Exercise >> In the material below, some lines carry "flag". Copy each such line.
Records to process: Begin
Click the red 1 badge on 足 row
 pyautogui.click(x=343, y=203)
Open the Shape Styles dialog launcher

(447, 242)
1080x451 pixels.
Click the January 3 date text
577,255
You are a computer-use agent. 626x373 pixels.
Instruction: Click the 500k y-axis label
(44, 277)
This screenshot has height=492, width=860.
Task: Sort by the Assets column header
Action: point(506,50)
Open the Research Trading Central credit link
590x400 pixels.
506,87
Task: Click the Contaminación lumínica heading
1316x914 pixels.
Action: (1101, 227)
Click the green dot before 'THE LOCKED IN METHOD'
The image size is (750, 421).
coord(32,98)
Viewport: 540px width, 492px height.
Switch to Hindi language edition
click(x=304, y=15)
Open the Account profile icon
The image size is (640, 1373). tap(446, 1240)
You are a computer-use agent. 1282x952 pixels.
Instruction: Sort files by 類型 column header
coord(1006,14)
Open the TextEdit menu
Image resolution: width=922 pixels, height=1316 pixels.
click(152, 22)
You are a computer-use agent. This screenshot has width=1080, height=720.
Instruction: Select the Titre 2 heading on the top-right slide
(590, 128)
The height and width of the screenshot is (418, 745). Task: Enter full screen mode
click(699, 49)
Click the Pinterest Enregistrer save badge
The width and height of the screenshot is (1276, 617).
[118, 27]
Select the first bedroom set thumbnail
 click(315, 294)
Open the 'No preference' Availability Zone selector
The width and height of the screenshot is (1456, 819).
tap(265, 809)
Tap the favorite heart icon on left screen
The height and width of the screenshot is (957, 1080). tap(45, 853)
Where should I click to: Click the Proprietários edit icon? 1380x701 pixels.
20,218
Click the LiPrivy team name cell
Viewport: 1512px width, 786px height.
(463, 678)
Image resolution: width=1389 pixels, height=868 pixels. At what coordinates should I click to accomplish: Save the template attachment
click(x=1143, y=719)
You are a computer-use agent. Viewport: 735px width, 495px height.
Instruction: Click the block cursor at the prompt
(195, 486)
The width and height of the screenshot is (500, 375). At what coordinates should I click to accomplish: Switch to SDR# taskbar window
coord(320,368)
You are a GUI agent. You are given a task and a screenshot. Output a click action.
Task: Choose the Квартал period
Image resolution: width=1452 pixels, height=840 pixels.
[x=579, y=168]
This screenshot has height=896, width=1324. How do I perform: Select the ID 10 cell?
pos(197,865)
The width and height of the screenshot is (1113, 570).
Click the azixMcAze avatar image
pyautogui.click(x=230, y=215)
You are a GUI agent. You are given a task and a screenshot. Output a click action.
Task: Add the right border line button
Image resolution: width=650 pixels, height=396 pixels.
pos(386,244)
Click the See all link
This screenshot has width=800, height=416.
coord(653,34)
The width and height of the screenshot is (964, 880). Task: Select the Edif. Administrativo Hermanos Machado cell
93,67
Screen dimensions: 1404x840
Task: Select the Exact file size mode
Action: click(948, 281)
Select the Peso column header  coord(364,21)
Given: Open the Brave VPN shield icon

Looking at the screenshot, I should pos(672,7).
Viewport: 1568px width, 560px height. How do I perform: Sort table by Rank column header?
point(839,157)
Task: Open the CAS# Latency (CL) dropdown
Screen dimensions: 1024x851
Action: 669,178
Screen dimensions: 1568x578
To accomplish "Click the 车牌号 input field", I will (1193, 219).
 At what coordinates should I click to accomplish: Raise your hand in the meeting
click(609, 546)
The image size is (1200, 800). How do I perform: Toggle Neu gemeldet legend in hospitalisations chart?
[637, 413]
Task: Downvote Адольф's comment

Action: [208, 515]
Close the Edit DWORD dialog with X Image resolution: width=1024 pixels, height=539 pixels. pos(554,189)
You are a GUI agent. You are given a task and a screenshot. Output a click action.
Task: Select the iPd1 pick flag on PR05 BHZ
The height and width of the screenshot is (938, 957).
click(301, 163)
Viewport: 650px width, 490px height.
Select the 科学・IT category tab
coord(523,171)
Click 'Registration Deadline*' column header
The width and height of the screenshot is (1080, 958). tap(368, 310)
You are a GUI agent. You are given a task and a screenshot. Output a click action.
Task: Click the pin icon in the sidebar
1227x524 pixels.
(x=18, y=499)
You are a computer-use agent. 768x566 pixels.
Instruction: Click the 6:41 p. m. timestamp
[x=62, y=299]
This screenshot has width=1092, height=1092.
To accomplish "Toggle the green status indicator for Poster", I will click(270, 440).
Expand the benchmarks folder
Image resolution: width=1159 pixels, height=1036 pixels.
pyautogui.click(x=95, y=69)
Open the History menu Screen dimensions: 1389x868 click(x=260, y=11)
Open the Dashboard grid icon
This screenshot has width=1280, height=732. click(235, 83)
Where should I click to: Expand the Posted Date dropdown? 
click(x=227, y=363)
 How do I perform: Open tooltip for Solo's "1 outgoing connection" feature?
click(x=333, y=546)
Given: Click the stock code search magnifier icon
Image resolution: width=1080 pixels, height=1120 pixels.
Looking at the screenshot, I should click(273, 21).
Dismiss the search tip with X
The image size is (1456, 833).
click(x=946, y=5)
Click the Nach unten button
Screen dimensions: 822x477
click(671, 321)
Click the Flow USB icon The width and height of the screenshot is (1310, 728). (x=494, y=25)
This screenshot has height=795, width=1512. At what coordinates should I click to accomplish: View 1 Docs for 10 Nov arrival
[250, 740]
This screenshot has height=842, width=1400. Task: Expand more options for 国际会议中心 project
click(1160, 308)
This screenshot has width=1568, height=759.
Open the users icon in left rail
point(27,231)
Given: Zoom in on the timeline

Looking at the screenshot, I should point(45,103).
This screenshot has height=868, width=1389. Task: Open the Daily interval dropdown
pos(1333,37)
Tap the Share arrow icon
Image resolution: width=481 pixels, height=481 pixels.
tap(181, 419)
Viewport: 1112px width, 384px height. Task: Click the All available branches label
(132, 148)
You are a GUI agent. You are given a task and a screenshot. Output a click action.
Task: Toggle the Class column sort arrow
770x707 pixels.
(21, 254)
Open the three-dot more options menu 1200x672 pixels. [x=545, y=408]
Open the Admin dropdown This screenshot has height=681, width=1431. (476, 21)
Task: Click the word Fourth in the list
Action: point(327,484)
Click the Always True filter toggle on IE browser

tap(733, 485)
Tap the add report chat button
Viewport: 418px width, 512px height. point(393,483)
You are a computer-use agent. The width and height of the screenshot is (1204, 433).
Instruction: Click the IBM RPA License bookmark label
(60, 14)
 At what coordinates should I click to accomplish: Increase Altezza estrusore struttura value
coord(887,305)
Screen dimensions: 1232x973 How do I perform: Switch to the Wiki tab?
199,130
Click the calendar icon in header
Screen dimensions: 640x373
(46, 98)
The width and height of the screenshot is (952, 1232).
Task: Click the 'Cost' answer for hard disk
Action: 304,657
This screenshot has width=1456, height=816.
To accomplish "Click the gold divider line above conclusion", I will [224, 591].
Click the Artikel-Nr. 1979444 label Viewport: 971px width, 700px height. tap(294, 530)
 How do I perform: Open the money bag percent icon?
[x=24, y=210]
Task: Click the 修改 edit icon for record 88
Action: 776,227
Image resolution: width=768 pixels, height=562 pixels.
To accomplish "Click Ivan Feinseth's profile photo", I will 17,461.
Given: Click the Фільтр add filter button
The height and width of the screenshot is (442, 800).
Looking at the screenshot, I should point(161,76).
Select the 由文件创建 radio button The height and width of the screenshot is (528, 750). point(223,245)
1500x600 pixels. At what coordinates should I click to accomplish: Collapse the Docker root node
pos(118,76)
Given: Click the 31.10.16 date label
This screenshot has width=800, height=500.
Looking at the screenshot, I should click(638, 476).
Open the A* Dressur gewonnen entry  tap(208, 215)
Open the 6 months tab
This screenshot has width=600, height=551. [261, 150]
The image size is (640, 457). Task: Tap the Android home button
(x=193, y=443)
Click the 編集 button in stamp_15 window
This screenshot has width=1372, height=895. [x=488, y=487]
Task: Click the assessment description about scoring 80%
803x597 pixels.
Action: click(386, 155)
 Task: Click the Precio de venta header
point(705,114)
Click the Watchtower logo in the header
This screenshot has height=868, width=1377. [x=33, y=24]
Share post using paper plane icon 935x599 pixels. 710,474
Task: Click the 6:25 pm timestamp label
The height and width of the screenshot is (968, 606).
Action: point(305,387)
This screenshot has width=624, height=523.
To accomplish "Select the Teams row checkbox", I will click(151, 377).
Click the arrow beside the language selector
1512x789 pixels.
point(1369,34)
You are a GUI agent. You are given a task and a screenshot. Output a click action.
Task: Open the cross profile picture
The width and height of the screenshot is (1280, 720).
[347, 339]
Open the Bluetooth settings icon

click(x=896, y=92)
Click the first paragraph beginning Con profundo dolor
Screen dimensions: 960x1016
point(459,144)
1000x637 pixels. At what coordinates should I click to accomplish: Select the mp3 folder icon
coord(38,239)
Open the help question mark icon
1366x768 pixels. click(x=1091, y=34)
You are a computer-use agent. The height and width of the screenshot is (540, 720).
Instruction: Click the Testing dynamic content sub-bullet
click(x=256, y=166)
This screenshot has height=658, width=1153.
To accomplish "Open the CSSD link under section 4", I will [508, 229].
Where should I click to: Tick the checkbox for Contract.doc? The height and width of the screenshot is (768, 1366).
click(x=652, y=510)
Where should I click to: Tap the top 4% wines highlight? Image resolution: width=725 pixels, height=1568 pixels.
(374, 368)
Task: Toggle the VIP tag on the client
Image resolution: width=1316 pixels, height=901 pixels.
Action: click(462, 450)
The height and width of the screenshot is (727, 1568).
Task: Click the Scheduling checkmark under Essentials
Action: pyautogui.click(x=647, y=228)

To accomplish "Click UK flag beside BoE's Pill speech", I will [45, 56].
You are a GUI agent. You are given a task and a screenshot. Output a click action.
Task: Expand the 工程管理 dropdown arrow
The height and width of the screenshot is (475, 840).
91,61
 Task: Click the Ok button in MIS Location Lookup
Records to process: End
Answer to the exercise >>
Task: Select the iPd1 pick flag on PR05 BHZ
To accomplish "Click UK flag beside BoE's Pill speech", I will [45, 56].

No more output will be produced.